A few performance tips for using the OneNote API

Hello world,

In StackOverflow and twitter, we often hear questions on how to make queries to the API faster. Here are a few recommendations:

Always log the "X-CorrelationId", "Date" and "Request-Processing-Time" headers on the OneNote API response

First - make sure you have the API's performance-related information logged. All requests to the OneNote API have those 3 headers - here's an example:

 HTTP/1.1 200 OK
Cache-Control: no-cache
Pragma: no-cache
Content-Type: application/xml
Expires: -1
Server: Microsoft-IIS/10.0
X-CorrelationId: d0ff1746-6b9d-456f-ae18-3c7bc822d53e
X-UserSessionId: d0ff1746-6b9d-456f-ae18-3c7bc822d53e
X-OfficeFE: deployment29(8).MSOffice.ClassNotebookApiSingleBox_IN_0
X-OfficeVersion: 16.0.8418.3004
X-OfficeCluster: localhost
P3P: CP="CAO DSP COR ADMa DEV CONi TELi CUR PSA PSD TAI IVDi OUR SAMi BUS DEM NAV STA UNI COM INT PHY ONL FIN PUR"
X-Content-Type-Options: nosniff
Request-Processing-Time: 838.9842 ms
OData-Version: 4.0
X-AspNet-Version: 4.0.30319
X-Powered-By: ASP.NET
Date: Fri, 28 Jul 2017 16:54:58 GMT
Content-Length: 32552

X-CorrelationId: This uniquely identifies any API request. In case there are any issues with the API, we can use this for debugging.
Request-Processing-Time: Latency of the API.
Date: The date when the request was made.

Having this in your logs will make debugging performance issues easier.

Use $select to select the minimum set of properties you need

When querying for a resource (say for example, sections inside a notebook), you make a request like:

 GET ~/notebooks/{id}/sections

This retrieves all the properties of the sections - but perhaps you don't really need them all, maybe you only need the id and the name of the section... in that case, it is better to say:

 GET ~/notebooks/{id}/sections?$select=id,name

The same applies to other APIs - the fewer properties you select, the better.

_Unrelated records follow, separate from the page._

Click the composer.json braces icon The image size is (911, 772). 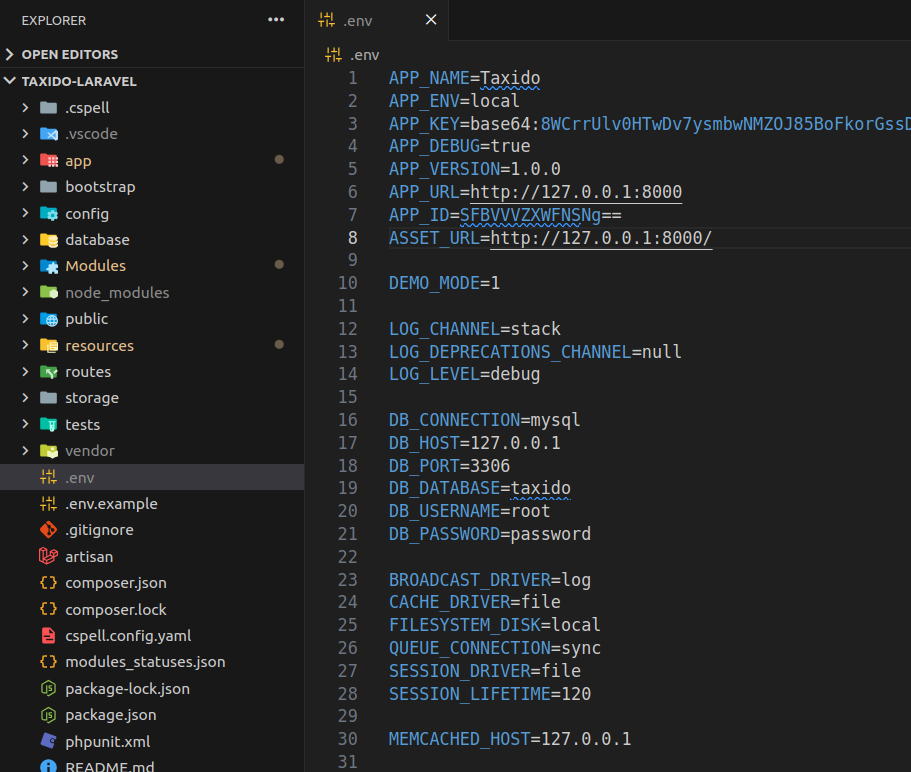[x=48, y=582]
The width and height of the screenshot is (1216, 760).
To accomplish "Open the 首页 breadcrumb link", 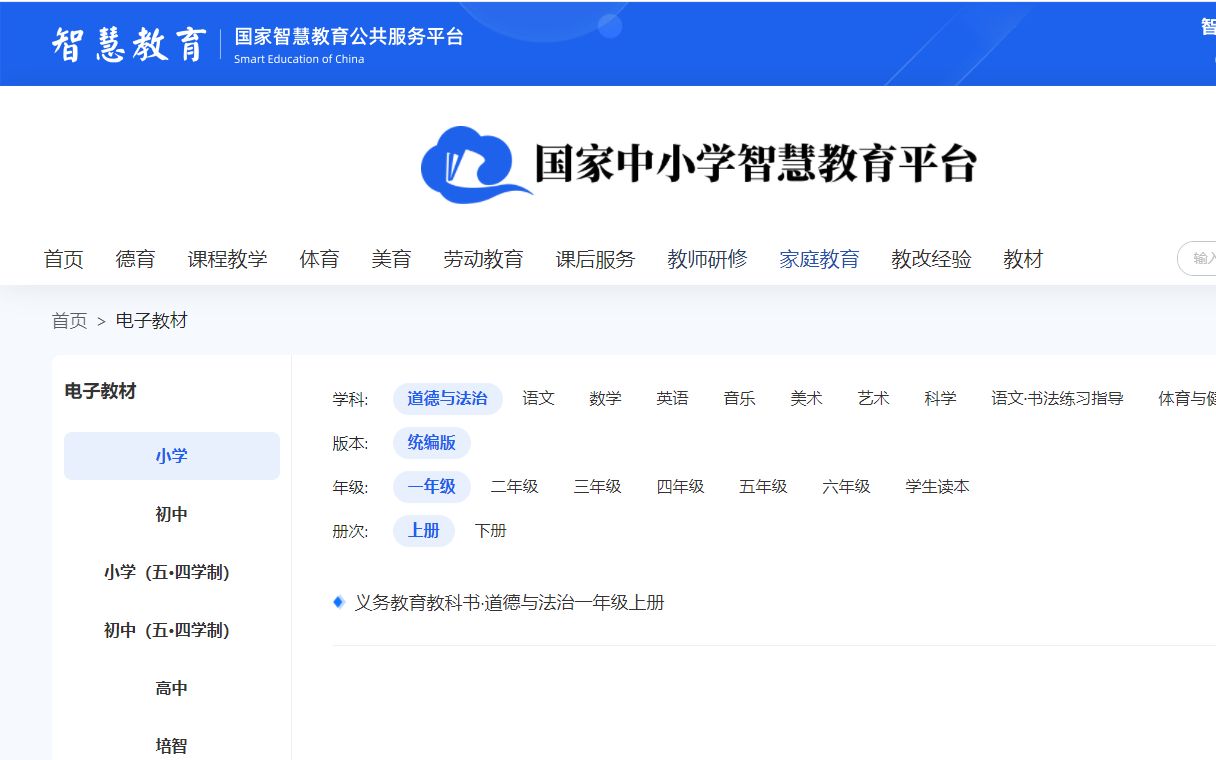I will point(69,320).
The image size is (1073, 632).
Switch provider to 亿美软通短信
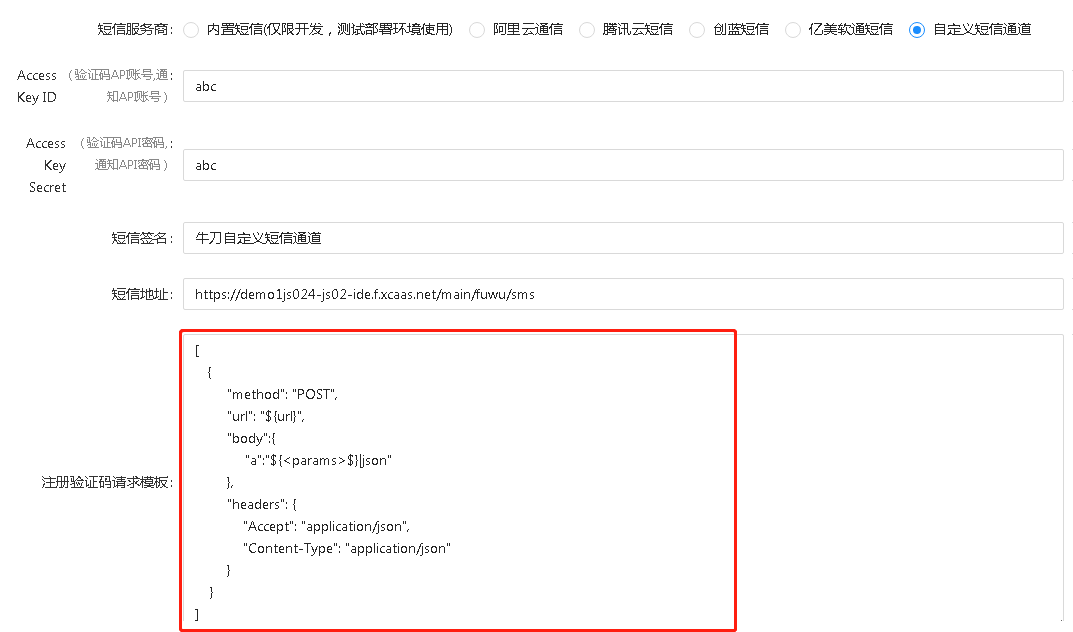pos(793,30)
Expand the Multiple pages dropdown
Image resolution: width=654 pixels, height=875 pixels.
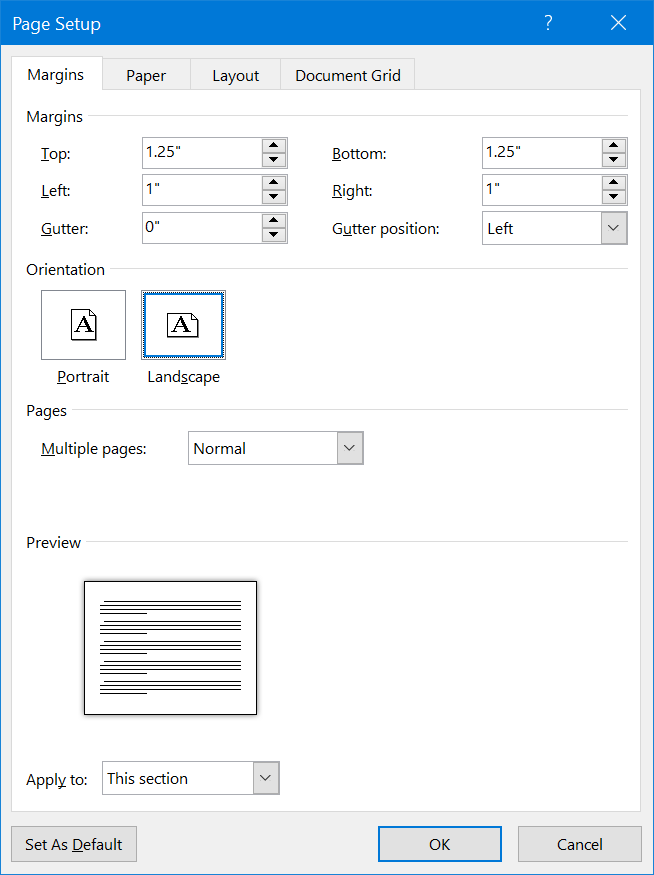350,448
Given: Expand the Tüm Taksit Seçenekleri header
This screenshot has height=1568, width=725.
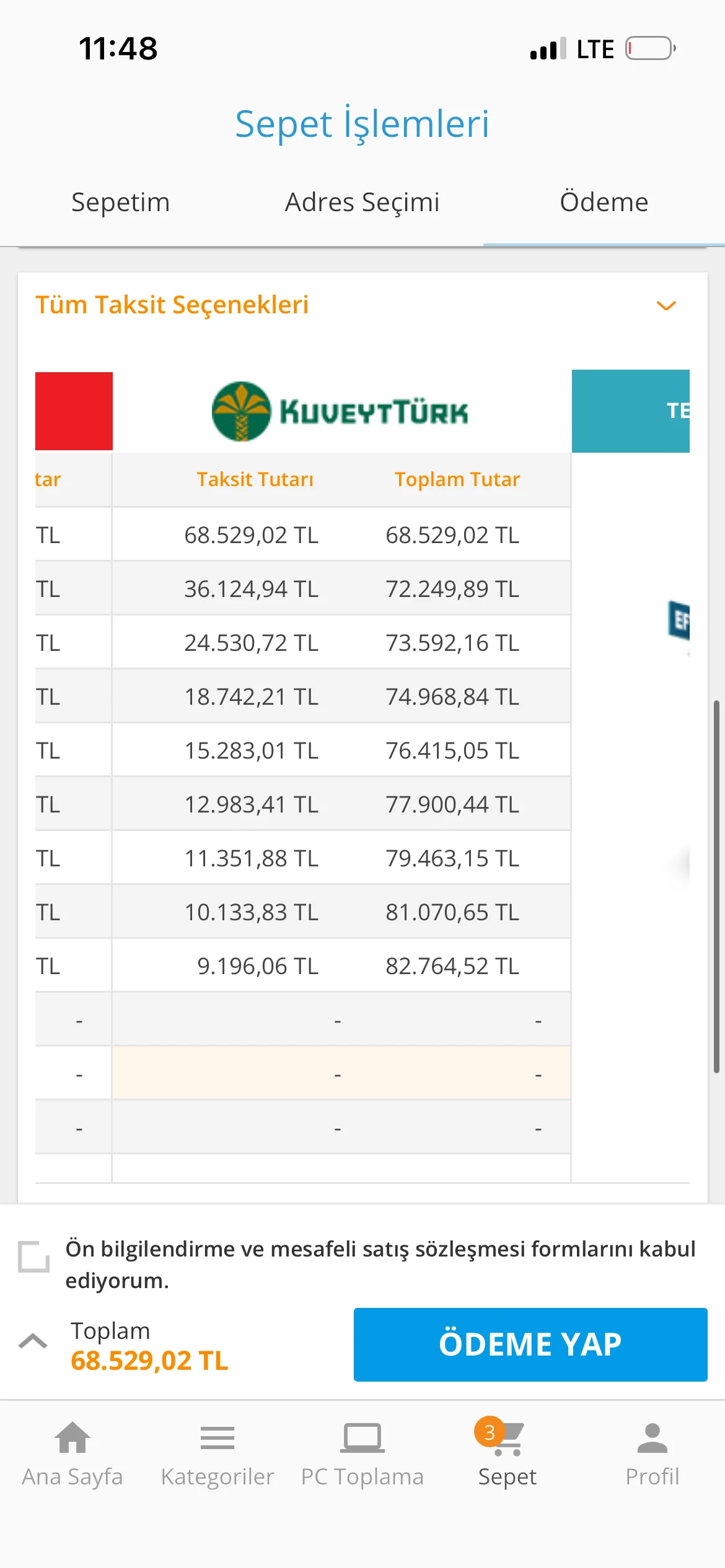Looking at the screenshot, I should pyautogui.click(x=172, y=305).
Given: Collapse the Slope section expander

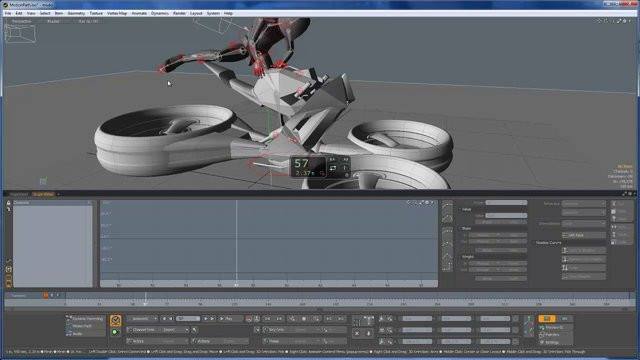Looking at the screenshot, I should [460, 229].
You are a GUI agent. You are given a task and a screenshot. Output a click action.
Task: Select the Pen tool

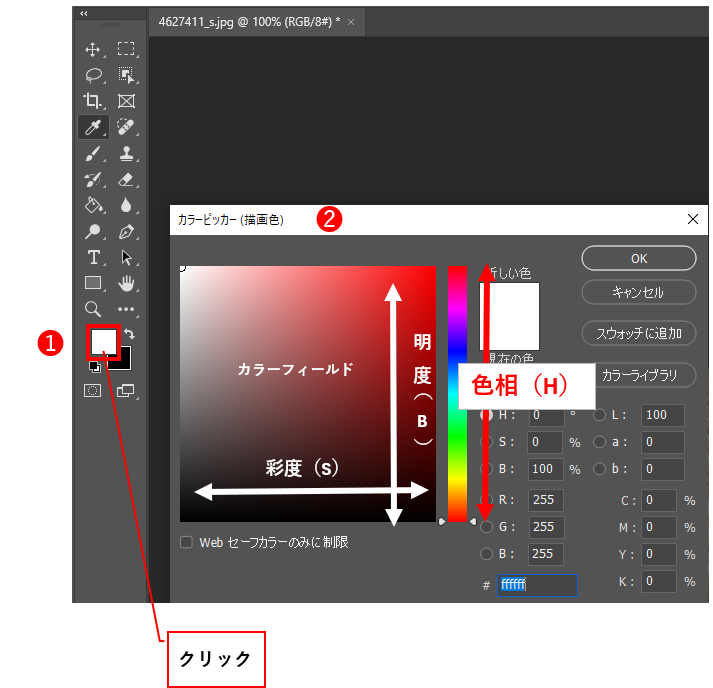[x=126, y=231]
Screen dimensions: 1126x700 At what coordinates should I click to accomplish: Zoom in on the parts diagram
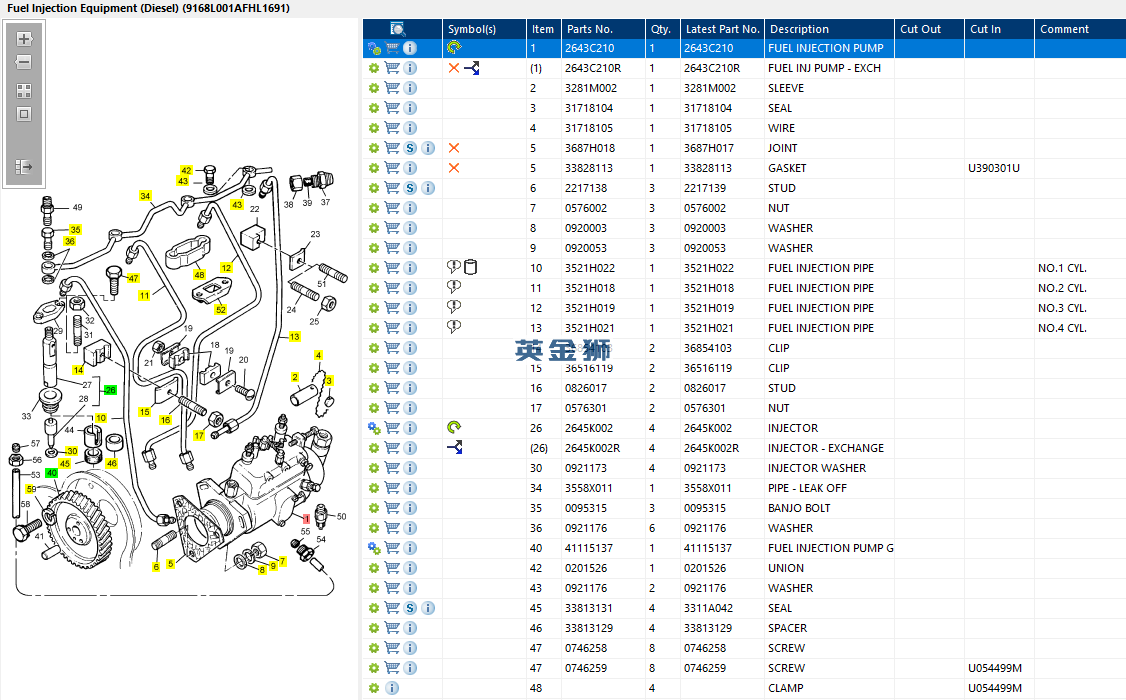click(x=25, y=40)
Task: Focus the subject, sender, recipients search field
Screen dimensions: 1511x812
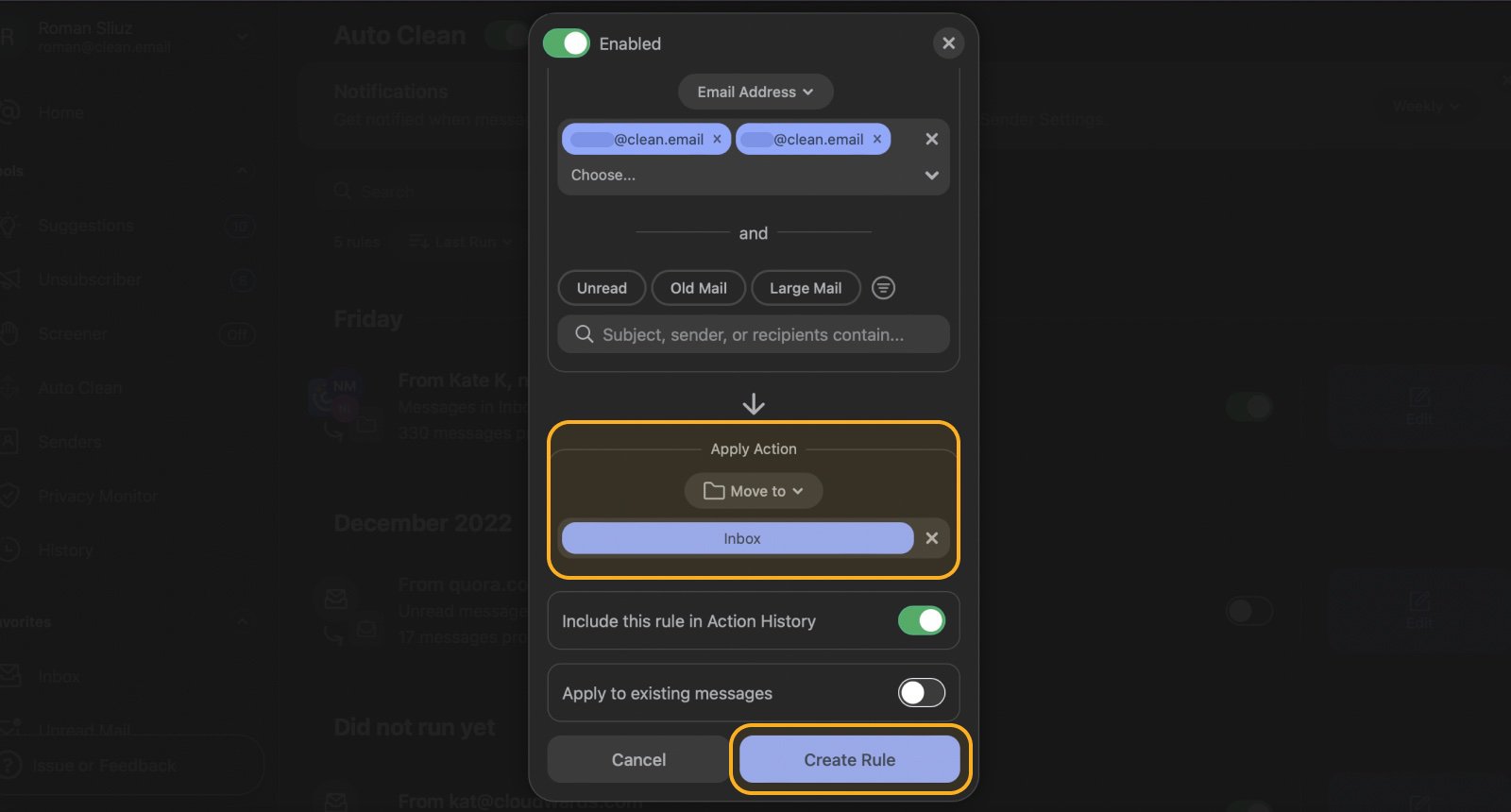Action: point(765,334)
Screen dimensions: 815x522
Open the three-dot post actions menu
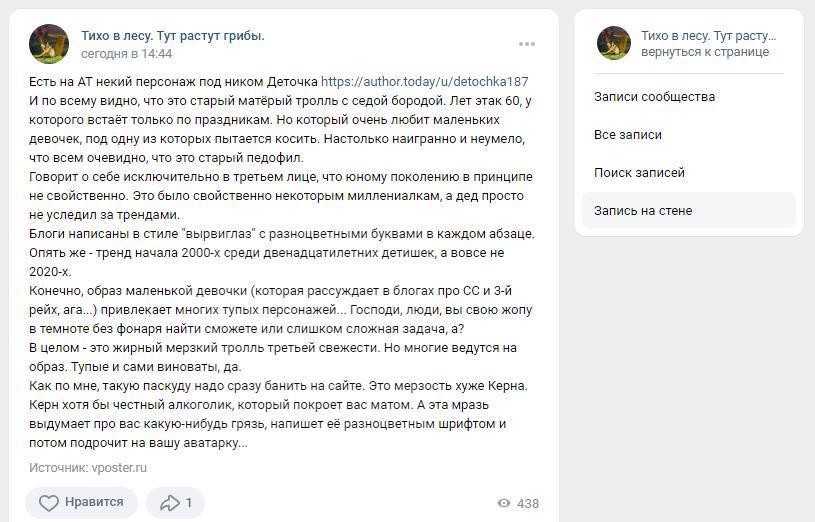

Use $expand instead of making multiple API calls

Suppose you want to retrieve all of the user’s notebooks, sections, and section groups in a hierarchical view.

It can be tempting to do the following:

  1. Call GET ~/notebooks to get the list of notebooks
  2. For every retrieved notebook, call GET ~/notebooks/{notebookId}/sections to retrieve the list of sections
  3. For every retrieved notebook, call GET ~/notebooks/{notebookId}/sectionGroups to retrieve the list of section groups
  4. … optionally recursively iterate through section groups

While this will work (with a few extra sequential roundtrips to our service), there is a much better alternative. See our blog post about expand for a more details.

 GET ~/api/v1.0/me/notes/notebooks?$expand=sections,sectionGroups($expand=sections)

This will yield the same results in one network roundtrip with way better performance – yay!

When getting all pages for a user, do so for each section separately

While we do expose an endpoint to retrieve all pages, this isn't the best way to get all the pages the user has access to - when the user has too many sections, this can lead to timeouts/bad performance. It is better to iterate each section, getting pages for each one separately.

So it is significantly better to do several (especially if you don't need all sections):

 GET ~/sections/{id}/pages

Than several (this API is paged, so you won't be able to fetch them all at once):

 GET ~/pages

When getting page metadata, override default lastModifiedDate ordering

It is faster for us to get pages when we don't have to sort them by lastModifiedDate (which is the default ordering) - you can achieve this by sorting by any other property:

 GET ~/sections/{id}/pages?$select=id,name,creationDate&$orderby=creationDate

Happy coding,
Jorge